Contra o FMI
Pela manhã, cerca de 60 mil pessoas marcharam no centro de Atenas portando faixas e gritando palavras de ordem contra o governo e o FMI. Em mais de uma ocasião, a polícia reprimiu o povo com gás lacrimogêneo e cassetetes. Alguns manifestantes revidaram e houve confrontos.
A greve envolveu trabalhadores e trabalhadoras de setores públicos e privados, evidenciou o poder da classe unida (nenhum país funciona e nada se produz sem a força de trabalho) e foi mais um vigoroso pronunciamento popular em defesa de direitos e conquistas arrancados com muita luta no passado, assim como contra as falsas soluções para a crise que o governo quer impor por determinação do FMI e da cúpula da União Europeia.
Partido Comunista
O Partido Comunista da Grécia (KKE) esteve à frente dos protestos e fez um apelo ao conjunto dos trabalhadores europeus para unificar forças com os gregos e enfrentar a ofensiva reacionária das classes dominantes no contexto da crise fiscal provocada pela dívida externa.
A mensagem rebelde dos grevistas transpareceu nas faixas e cartazes exibidos nas ruas de Atenas: “taxem os ricos”, “não pagaremos pela crise dos ricos”, “não toquem nas nossas pensões”, entre outras do mesmo gênero.
As razões dos trabalhadores e trabalhadoras, apoiados por mais de 50% da nação, segundo pesquisas recentes, são fortes.

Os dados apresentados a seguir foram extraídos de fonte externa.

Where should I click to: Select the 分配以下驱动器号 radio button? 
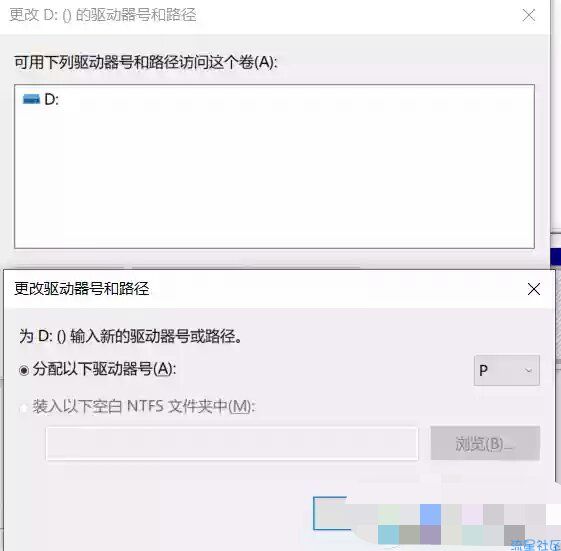click(24, 370)
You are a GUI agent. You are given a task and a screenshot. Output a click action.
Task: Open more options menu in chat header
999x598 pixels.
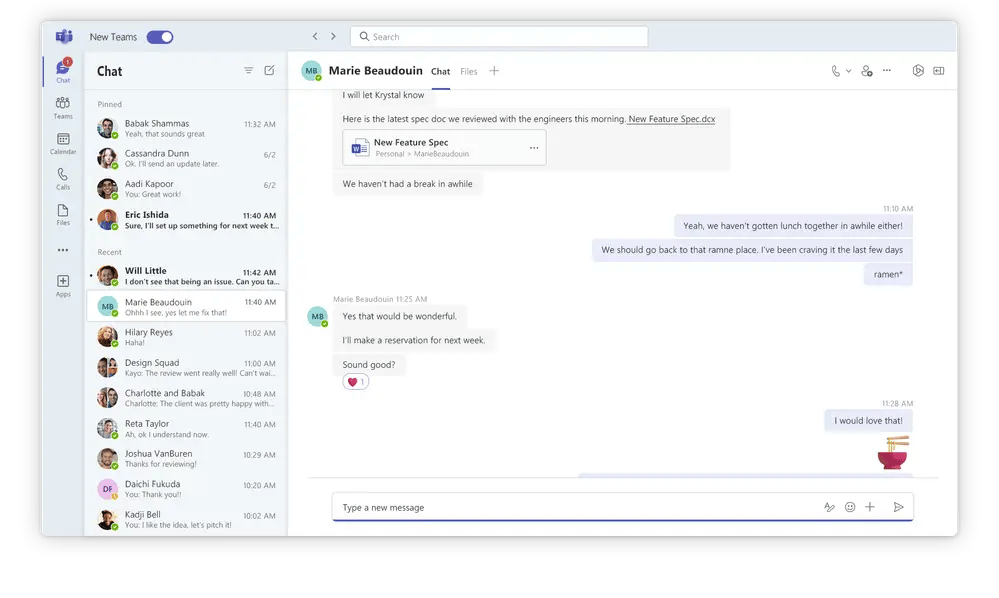(887, 71)
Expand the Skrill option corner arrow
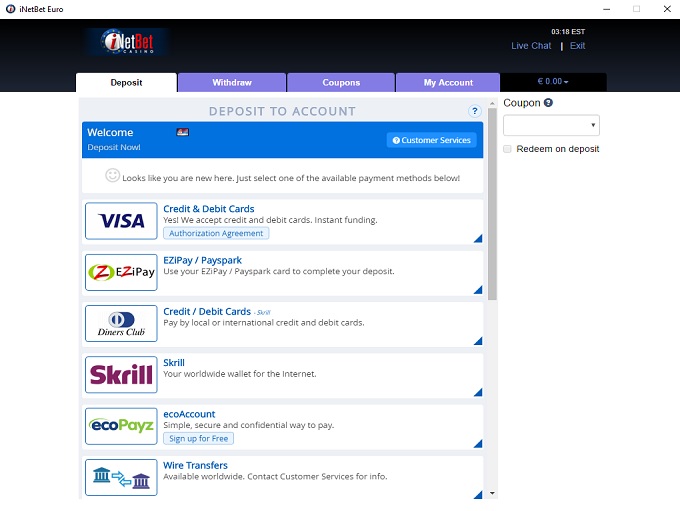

O pacote sugerido pelo FMI e acatado pelo governo social-democrata prevê redução e congelamento de salários, corte de benefícios e direitos como 13º e 14º salários, flexibilização da legislação trabalhista, elevação da idade mínima para aposentadoria e aumento de impostos. Tais medidas devem ser analisadas nesta quinta-feira (6) pelo Parlamento, onde o governo tem maioria.
O pensamento das classes dominantes, transmitido pelo FMI, pelos analistas e porta-vozes dos mercados e reiterado ad nauseam pela mídia, sustenta que não há outra saída, mas isto não é verdade, ou melhor, é a verdade do capitalismo neoliberal. O pronunciamento do social-democrata Papandreou pedindo o “sacrifício” do povo, por sinal, soa patético no eco da greve.
Filme antigo
Para a oligarquia financeira, fração hegemônica da classe capitalista na economia moderna, certamente o pacote do FMI é a melhor e quem sabe a única solução possível. Afinal, todo o “plano de austeridade” foi bolado precisamente para impedir a moratória e garantir o pagamento dos juros, embora seja cinicamente apresentado como a “salvação da pátria”.
O povo brasileiro já viu este filme. A intervenção intermitente do FMI na política econômica a partir de janeiro de 1983 até o último governo FHC viabilizou o pagamento dos juros da dívida externa contraída pelo regime militar, mas resultou em mais de duas décadas perdidas, redução substancial da participação dos salários no PIB, precarização das condições e relações de trabalho, desemprego em massa, desnacionalização, privatização e outras misérias.
Dois pesos e duas medidas
A perspectiva para a Grécia não é diferente, talvez seja pior. Estima-se que o país não retomará os níveis nominais do seu PIB antes de 2017. Como todas as amargas receitas do FMI, a que está sendo sugerida aos gregos tem um nítido caráter recessivo e um sentido oposto ao que foi e ainda vem sendo feito pelas potências capitalistas para reverter a crise irradiada pelos EUA.
Obama incorreu num déficit público superior a 1,6 trilhão de dólares em 2009, a dívida pública americana se aproxima de 15 trilhões de dólares, Tio Sam vive muito além dos seus meios e isto cria sérios desequilíbrios para a economia mundial. Mas o FMI não ousa dar palpites, ninguém recomenda aos norte-americanos gastar menos e poupar mais para pagar a dívida.
Crise do capitalismo
A Grécia não é um caso isolado, constitui um elo frágil do imperialismo europeu, a exemplo de Portugal e Espanha. A crise no país helênico é sintoma de uma patologia mais profunda cuja raiz remete ao processo de reprodução do capital no interior da ordem imperialista e de valorização do capital na esfera financeira.
É uma crise do capitalismo neoliberal e da atual ordem imperialista. Uma solução justa e progressista não será alcançada nos marcos deste sistema. Esta é a mensagem de fundo que deve ser percebida na greve geral que paralisou a Grécia nesta quarta-feira. O protesto que abalou o euro e a Europa é um grito indignado contra aqueles que dizem que não há outra solução fora da racionalidade irracional do capital financeiro. A luta da classe trabalhadora e dos povos há de abrir novos caminhos para a sociedade humana e não só na Europa.